* WORK TO BE COMPLETED
Edit the items below so that every "Hawkshead" becomes "Near Sawrey", and leave everything else unchanged.

##############################

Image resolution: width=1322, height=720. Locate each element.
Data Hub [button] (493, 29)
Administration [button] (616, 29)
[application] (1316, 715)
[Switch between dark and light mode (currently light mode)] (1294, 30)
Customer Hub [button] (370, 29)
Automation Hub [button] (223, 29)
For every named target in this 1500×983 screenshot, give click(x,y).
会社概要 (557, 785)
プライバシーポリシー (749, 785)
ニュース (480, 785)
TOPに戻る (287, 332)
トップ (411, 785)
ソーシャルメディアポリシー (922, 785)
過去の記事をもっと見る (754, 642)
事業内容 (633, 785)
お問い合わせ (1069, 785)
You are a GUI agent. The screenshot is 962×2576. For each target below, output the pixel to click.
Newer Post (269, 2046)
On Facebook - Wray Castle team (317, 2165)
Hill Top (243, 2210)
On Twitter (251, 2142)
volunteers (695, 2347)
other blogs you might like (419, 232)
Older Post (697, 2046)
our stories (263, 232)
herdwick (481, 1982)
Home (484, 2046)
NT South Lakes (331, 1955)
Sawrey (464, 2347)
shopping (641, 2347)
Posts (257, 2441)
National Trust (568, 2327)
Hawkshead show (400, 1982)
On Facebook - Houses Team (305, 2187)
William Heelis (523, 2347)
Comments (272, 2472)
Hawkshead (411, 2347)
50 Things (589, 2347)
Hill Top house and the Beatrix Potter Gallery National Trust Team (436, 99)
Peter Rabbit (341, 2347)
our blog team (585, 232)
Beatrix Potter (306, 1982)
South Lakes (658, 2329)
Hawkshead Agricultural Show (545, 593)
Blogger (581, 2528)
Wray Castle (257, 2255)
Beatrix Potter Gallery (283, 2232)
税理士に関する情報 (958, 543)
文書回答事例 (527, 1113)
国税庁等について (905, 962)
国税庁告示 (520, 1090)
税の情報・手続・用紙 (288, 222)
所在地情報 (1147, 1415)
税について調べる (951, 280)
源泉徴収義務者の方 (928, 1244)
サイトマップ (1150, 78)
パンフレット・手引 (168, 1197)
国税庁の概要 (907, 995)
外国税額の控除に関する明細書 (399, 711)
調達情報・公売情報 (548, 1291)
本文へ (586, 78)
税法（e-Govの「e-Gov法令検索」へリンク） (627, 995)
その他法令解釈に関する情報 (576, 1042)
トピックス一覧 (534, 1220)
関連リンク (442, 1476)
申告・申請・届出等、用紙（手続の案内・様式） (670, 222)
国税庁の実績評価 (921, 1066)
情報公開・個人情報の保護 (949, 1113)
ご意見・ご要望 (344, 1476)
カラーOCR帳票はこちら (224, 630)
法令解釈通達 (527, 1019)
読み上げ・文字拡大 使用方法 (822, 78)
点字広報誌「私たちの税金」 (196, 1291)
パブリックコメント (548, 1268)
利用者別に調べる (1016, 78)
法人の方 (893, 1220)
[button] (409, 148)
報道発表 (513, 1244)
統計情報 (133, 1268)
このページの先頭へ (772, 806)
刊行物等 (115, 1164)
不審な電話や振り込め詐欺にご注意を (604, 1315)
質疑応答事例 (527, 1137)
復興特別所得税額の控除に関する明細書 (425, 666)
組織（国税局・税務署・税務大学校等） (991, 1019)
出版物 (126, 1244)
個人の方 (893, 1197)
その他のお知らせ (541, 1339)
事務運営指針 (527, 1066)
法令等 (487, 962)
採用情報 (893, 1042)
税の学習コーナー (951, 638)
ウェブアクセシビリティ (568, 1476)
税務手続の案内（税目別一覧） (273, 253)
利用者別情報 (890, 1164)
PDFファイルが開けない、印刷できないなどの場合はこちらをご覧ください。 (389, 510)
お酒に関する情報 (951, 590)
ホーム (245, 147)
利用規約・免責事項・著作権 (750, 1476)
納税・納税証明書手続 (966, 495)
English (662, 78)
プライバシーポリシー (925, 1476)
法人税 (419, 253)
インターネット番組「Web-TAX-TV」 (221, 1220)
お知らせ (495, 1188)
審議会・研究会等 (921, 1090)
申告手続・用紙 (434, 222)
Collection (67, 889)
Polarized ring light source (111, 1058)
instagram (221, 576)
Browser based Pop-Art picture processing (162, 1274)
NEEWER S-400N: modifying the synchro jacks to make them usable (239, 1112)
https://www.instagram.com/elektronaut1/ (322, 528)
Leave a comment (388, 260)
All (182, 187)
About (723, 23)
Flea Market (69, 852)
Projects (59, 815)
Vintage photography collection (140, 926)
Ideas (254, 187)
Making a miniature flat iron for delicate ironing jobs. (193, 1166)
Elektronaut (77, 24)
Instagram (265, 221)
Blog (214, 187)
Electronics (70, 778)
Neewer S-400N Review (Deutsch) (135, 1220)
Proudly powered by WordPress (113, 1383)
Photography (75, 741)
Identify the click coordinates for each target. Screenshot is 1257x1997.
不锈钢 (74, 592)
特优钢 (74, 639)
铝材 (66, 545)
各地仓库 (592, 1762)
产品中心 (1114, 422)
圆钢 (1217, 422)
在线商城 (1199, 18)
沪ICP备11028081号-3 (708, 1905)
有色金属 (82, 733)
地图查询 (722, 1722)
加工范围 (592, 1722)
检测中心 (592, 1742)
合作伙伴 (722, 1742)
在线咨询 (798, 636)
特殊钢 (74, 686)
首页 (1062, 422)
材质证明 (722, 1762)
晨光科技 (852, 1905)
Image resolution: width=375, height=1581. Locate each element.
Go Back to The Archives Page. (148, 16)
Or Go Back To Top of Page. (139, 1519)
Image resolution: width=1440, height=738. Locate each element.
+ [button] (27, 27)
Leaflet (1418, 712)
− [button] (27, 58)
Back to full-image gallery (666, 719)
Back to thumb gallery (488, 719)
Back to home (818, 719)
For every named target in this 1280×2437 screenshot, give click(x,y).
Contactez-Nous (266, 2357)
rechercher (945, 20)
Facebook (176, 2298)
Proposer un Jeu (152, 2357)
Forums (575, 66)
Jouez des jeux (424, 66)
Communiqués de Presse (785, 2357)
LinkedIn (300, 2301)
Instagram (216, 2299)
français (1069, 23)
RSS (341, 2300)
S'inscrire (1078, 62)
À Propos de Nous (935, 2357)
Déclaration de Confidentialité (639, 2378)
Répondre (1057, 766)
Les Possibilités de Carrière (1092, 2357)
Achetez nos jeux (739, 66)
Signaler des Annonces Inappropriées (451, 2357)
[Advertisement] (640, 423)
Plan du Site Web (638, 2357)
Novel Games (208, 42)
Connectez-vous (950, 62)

##############################

* THE SOLUTION
Image resolution: width=1322, height=720. Locate each element.
Data Hub [button] (493, 29)
Administration [button] (616, 29)
[application] (1316, 715)
[Switch between dark and light mode (currently light mode)] (1294, 30)
Customer Hub [button] (370, 29)
Automation Hub [button] (223, 29)
For every named target in this 1500×983 screenshot, give click(x,y).
会社概要 (557, 785)
プライバシーポリシー (749, 785)
ニュース (480, 785)
TOPに戻る (287, 332)
トップ (411, 785)
ソーシャルメディアポリシー (922, 785)
過去の記事をもっと見る (754, 642)
事業内容 (633, 785)
お問い合わせ (1069, 785)
You are a GUI agent. The screenshot is 962×2576. For each target below, output the pixel to click.
Newer Post (269, 2046)
On Facebook - Wray Castle team (317, 2165)
Hill Top (243, 2210)
On Twitter (251, 2142)
volunteers (695, 2347)
other blogs you might like (419, 232)
Older Post (697, 2046)
our stories (263, 232)
herdwick (481, 1982)
Home (484, 2046)
NT South Lakes (331, 1955)
Sawrey (464, 2347)
shopping (641, 2347)
Posts (257, 2441)
National Trust (568, 2327)
Near Sawrey show (400, 1982)
On Facebook - Houses Team (305, 2187)
William Heelis (523, 2347)
Comments (272, 2472)
Near Sawrey (411, 2347)
50 Things (589, 2347)
Hill Top house and the Beatrix Potter Gallery National Trust Team (436, 99)
Peter Rabbit (341, 2347)
our blog team (585, 232)
Beatrix Potter (306, 1982)
South Lakes (658, 2329)
Near Sawrey Agricultural Show (545, 593)
Blogger (581, 2528)
Wray Castle (257, 2255)
Beatrix Potter Gallery (283, 2232)
税理士に関する情報 (958, 543)
文書回答事例 (527, 1113)
国税庁等について (905, 962)
国税庁告示 (520, 1090)
税の情報・手続・用紙 (288, 222)
所在地情報 (1147, 1415)
税について調べる (951, 280)
源泉徴収義務者の方 (928, 1244)
サイトマップ (1150, 78)
パンフレット・手引 (168, 1197)
国税庁の概要 (907, 995)
外国税額の控除に関する明細書 (399, 711)
調達情報・公売情報 (548, 1291)
本文へ (586, 78)
税法（e-Govの「e-Gov法令検索」へリンク） (627, 995)
その他法令解釈に関する情報 (576, 1042)
トピックス一覧 (534, 1220)
関連リンク (442, 1476)
申告・申請・届出等、用紙（手続の案内・様式） (670, 222)
国税庁の実績評価 (921, 1066)
情報公開・個人情報の保護 (949, 1113)
ご意見・ご要望 (344, 1476)
カラーOCR帳票はこちら (224, 630)
法令解釈通達 (527, 1019)
読み上げ・文字拡大 使用方法 (822, 78)
点字広報誌「私たちの税金」 (196, 1291)
パブリックコメント (548, 1268)
利用者別に調べる (1016, 78)
法人の方 (893, 1220)
[button] (409, 148)
報道発表 (513, 1244)
統計情報 (133, 1268)
このページの先頭へ (772, 806)
刊行物等 (115, 1164)
不審な電話や振り込め詐欺にご注意を (604, 1315)
質疑応答事例 (527, 1137)
復興特別所得税額の控除に関する明細書 (425, 666)
組織（国税局・税務署・税務大学校等） (991, 1019)
出版物 (126, 1244)
個人の方 (893, 1197)
その他のお知らせ (541, 1339)
事務運営指針 (527, 1066)
法令等 (487, 962)
採用情報 (893, 1042)
税の学習コーナー (951, 638)
ウェブアクセシビリティ (568, 1476)
税務手続の案内（税目別一覧） (273, 253)
利用者別情報 (890, 1164)
PDFファイルが開けない、印刷できないなどの場合はこちらをご覧ください。 (389, 510)
お酒に関する情報 (951, 590)
ホーム (245, 147)
利用規約・免責事項・著作権 (750, 1476)
納税・納税証明書手続 (966, 495)
English (662, 78)
プライバシーポリシー (925, 1476)
法人税 (419, 253)
インターネット番組「Web-TAX-TV」 (221, 1220)
お知らせ (495, 1188)
審議会・研究会等 (921, 1090)
申告手続・用紙 (434, 222)
Collection (67, 889)
Polarized ring light source (111, 1058)
instagram (221, 576)
Browser based Pop-Art picture processing (162, 1274)
NEEWER S-400N: modifying the synchro jacks to make them usable (239, 1112)
https://www.instagram.com/elektronaut1/ (322, 528)
Leave a comment (388, 260)
All (182, 187)
About (723, 23)
Flea Market (69, 852)
Projects (59, 815)
Vintage photography collection (140, 926)
Ideas (254, 187)
Making a miniature flat iron for delicate ironing jobs. (193, 1166)
Elektronaut (77, 24)
Instagram (265, 221)
Blog (214, 187)
Electronics (70, 778)
Neewer S-400N Review (Deutsch) (135, 1220)
Proudly powered by WordPress (113, 1383)
Photography (75, 741)
Identify the click coordinates for each target. Screenshot is 1257x1997.
不锈钢 (74, 592)
特优钢 (74, 639)
铝材 (66, 545)
各地仓库 (592, 1762)
产品中心 (1114, 422)
圆钢 (1217, 422)
在线商城 (1199, 18)
沪ICP备11028081号-3 (708, 1905)
有色金属 (82, 733)
地图查询 (722, 1722)
加工范围 (592, 1722)
检测中心 (592, 1742)
合作伙伴 (722, 1742)
在线咨询 (798, 636)
特殊钢 (74, 686)
首页 (1062, 422)
材质证明 (722, 1762)
晨光科技 (852, 1905)
Image resolution: width=375, height=1581. Locate each element.
Go Back to The Archives Page. (148, 16)
Or Go Back To Top of Page. (139, 1519)
Image resolution: width=1440, height=738. Locate each element.
+ [button] (27, 27)
Leaflet (1418, 712)
− [button] (27, 58)
Back to full-image gallery (666, 719)
Back to thumb gallery (488, 719)
Back to home (818, 719)
For every named target in this 1280×2437 screenshot, give click(x,y).
Contactez-Nous (266, 2357)
rechercher (945, 20)
Facebook (176, 2298)
Proposer un Jeu (152, 2357)
Forums (575, 66)
Jouez des jeux (424, 66)
Communiqués de Presse (785, 2357)
LinkedIn (300, 2301)
Instagram (216, 2299)
français (1069, 23)
RSS (341, 2300)
S'inscrire (1078, 62)
À Propos de Nous (935, 2357)
Déclaration de Confidentialité (639, 2378)
Répondre (1057, 766)
Les Possibilités de Carrière (1092, 2357)
Achetez nos jeux (739, 66)
Signaler des Annonces Inappropriées (451, 2357)
[Advertisement] (640, 423)
Plan du Site Web (638, 2357)
Novel Games (208, 42)
Connectez-vous (950, 62)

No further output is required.